What is needed => Repeat each entry below exactly.

Extracted entries =>
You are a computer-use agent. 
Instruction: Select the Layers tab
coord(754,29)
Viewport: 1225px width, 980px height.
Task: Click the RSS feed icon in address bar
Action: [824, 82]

Written solution =>
You are a computer-use agent. 
Instruction: Select the Layers tab
coord(754,29)
Viewport: 1225px width, 980px height.
Task: Click the RSS feed icon in address bar
Action: [824, 82]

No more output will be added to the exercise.